▶ **Directions for this task**
Turn the items below, from the line with "Given: Click the" through the end of the items, into a numbered list, leaving out blank lines and the pictures.

▶ **Excerpted records**
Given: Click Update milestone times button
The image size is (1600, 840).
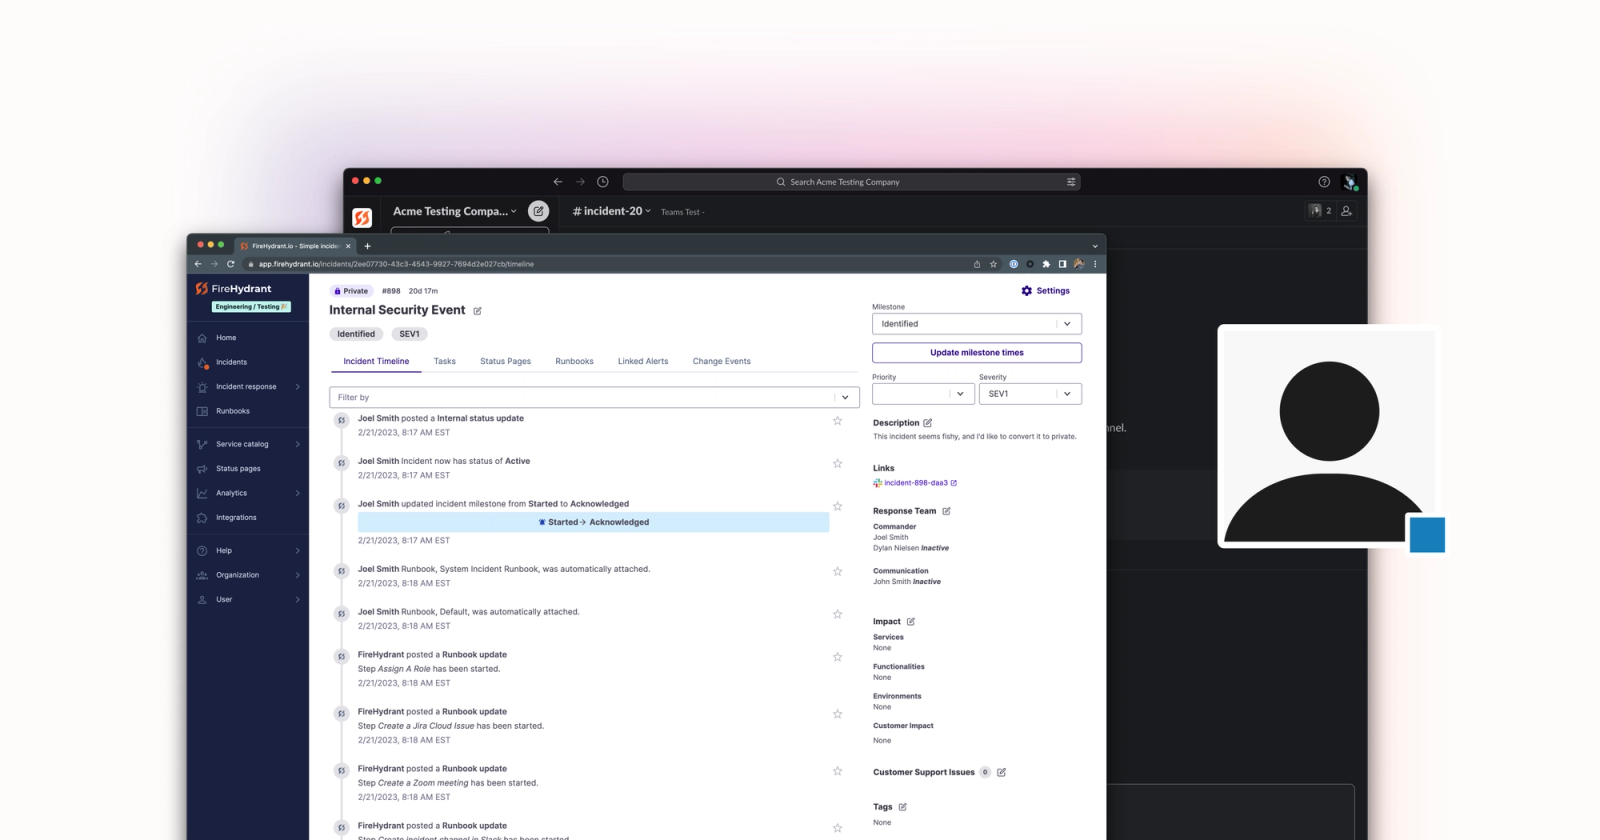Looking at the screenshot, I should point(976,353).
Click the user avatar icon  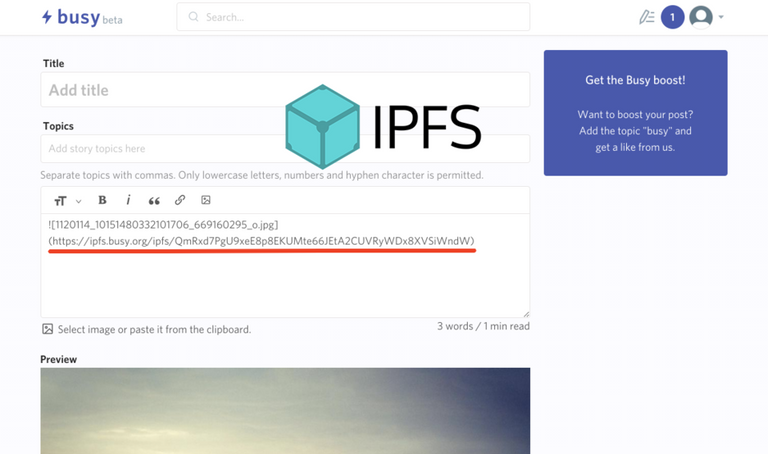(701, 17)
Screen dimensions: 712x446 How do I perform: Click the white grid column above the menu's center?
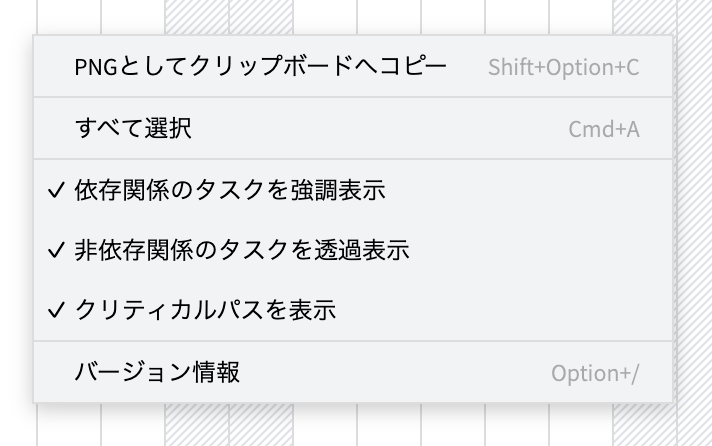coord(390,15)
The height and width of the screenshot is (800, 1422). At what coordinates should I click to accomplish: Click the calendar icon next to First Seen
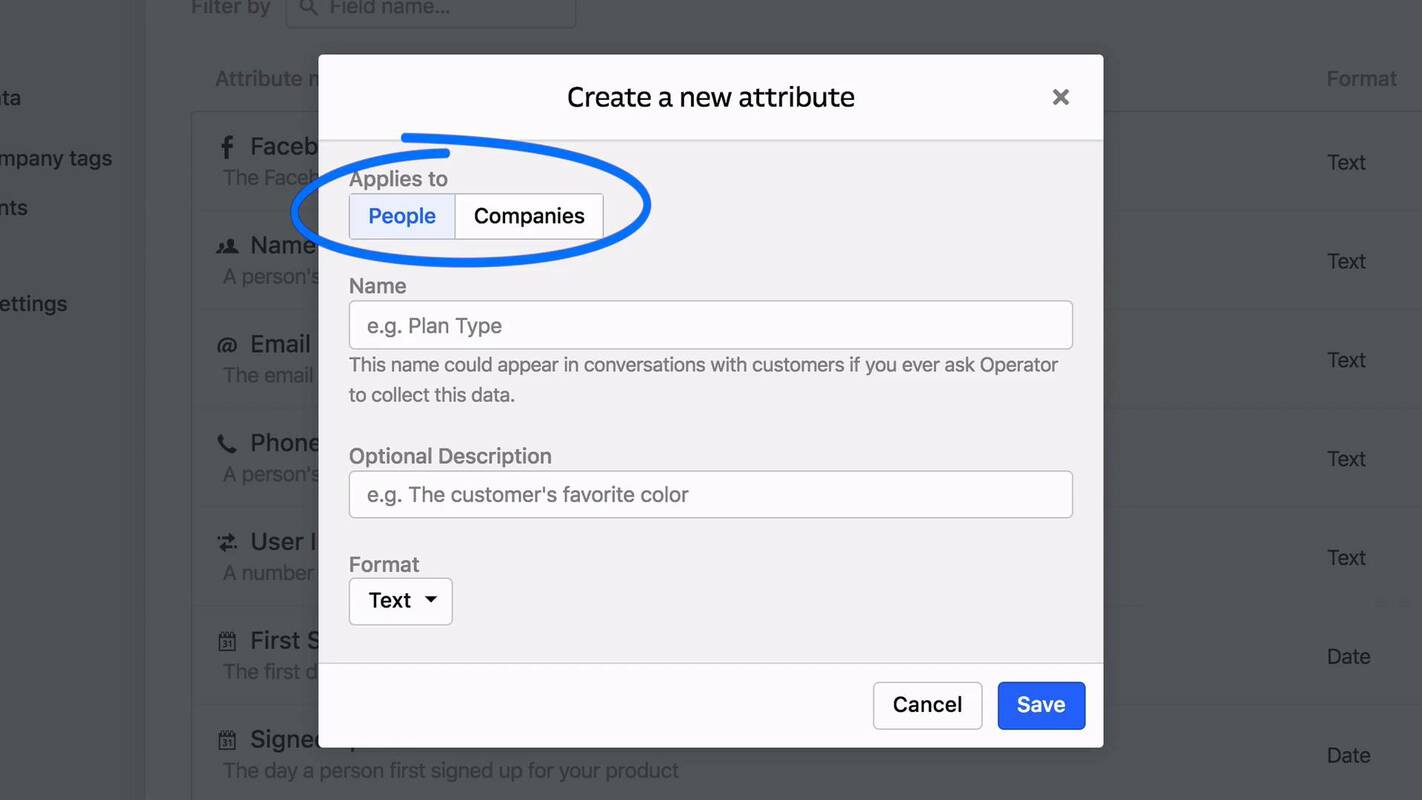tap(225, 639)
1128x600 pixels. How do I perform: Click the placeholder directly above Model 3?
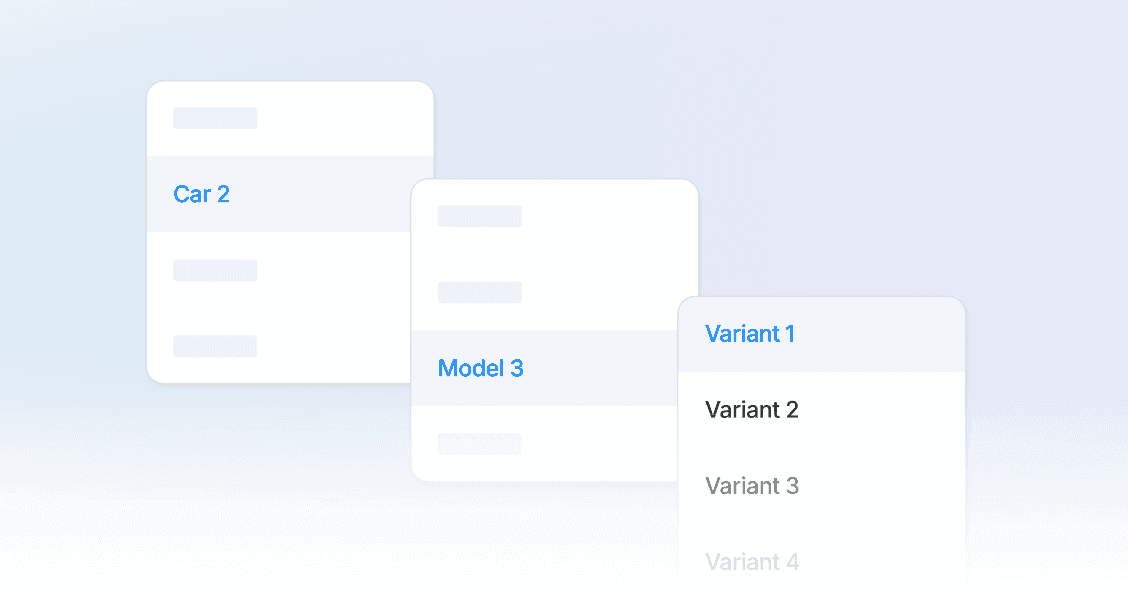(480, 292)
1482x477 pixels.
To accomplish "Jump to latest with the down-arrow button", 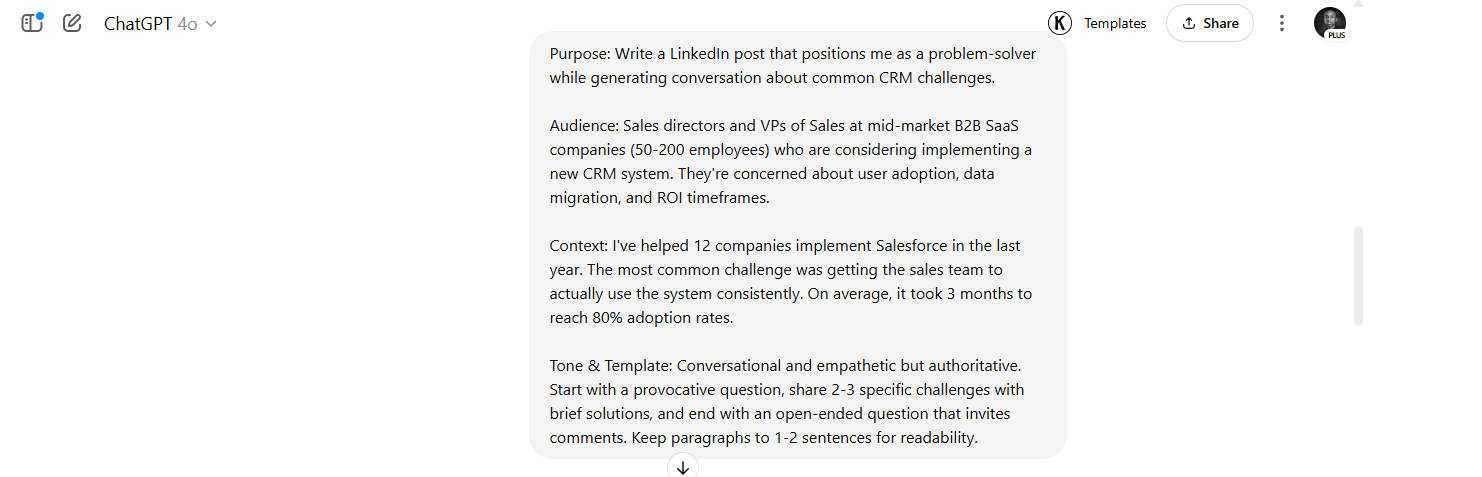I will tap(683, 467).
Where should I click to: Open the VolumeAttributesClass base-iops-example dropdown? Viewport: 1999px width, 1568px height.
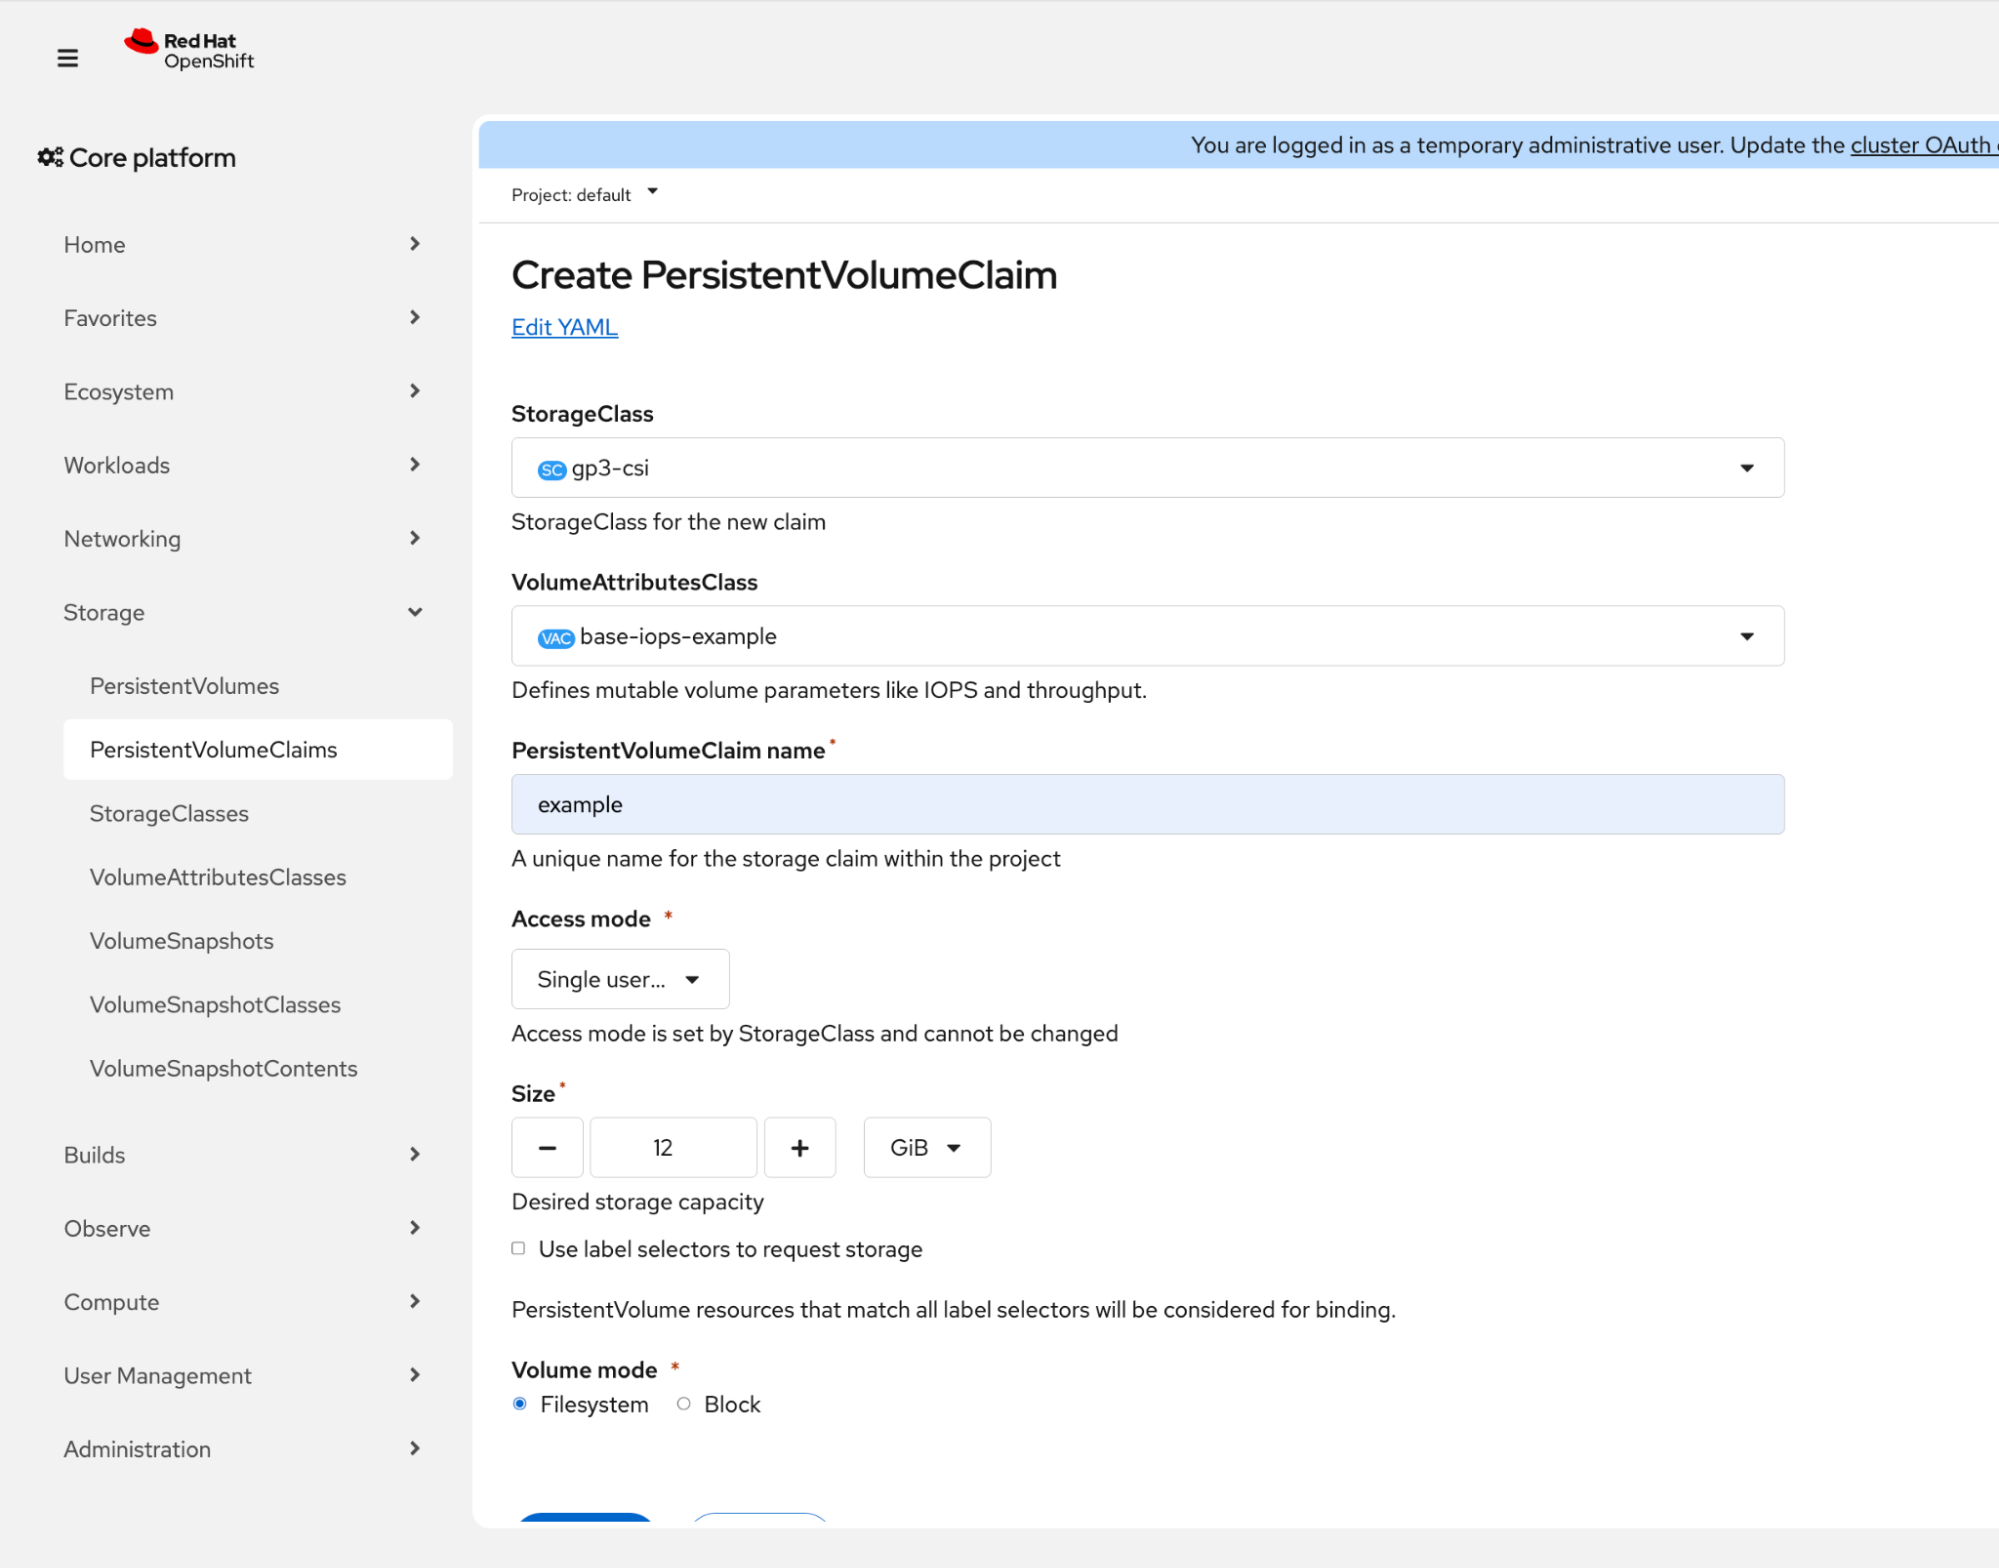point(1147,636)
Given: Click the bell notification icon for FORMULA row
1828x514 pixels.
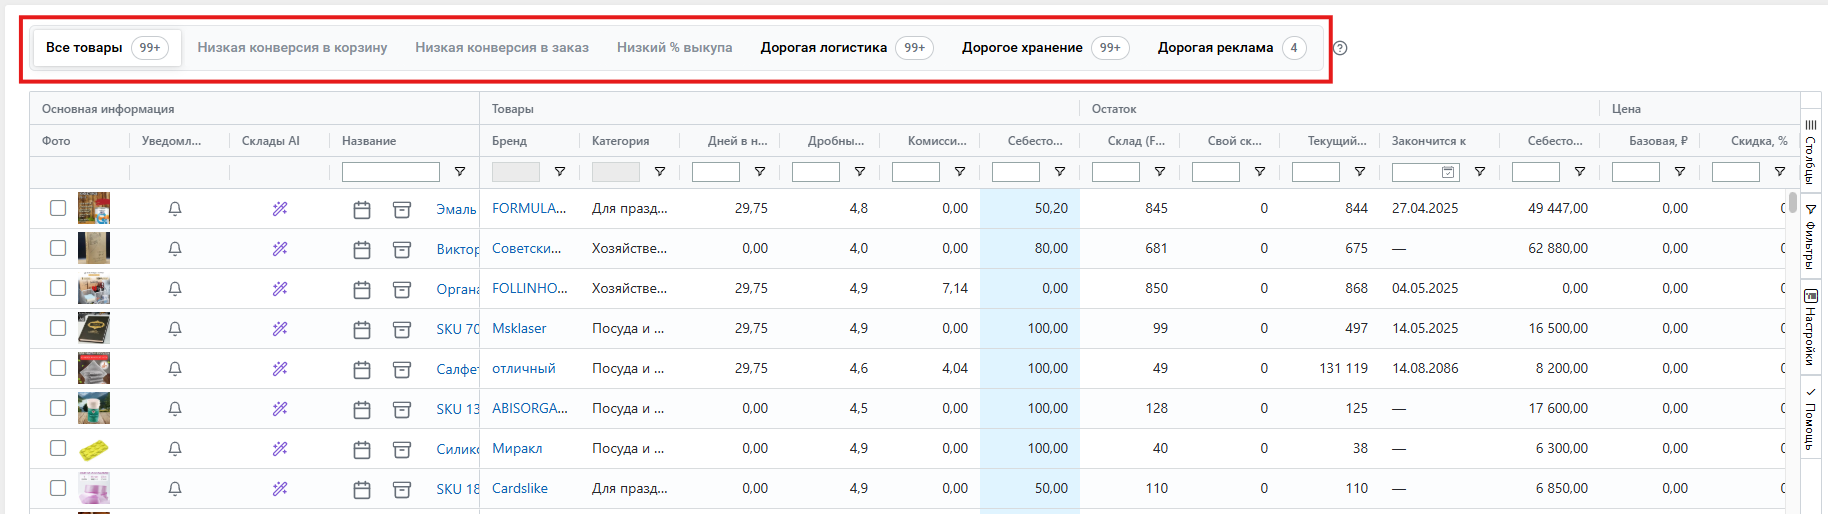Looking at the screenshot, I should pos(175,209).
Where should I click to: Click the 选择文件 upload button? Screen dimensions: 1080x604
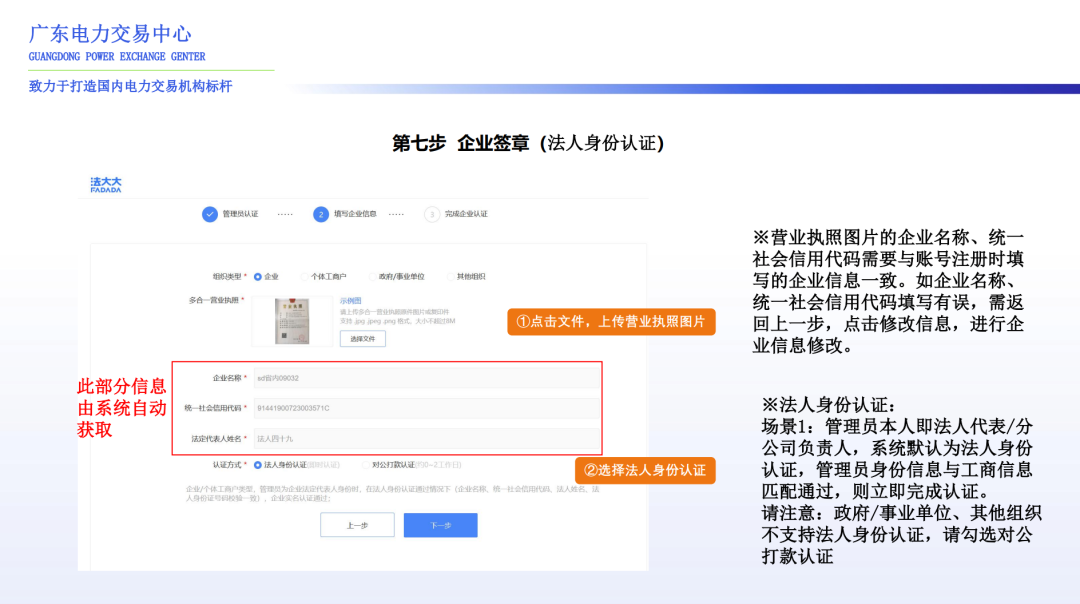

▶ **Answer for the task**
1. Given: Click the bell notification icon for FORMULA row
2. 1828x514 pixels.
3. Looking at the screenshot, I should pos(175,209).
4. Where should I click to: Click the 选择文件 upload button? Screen dimensions: 1080x604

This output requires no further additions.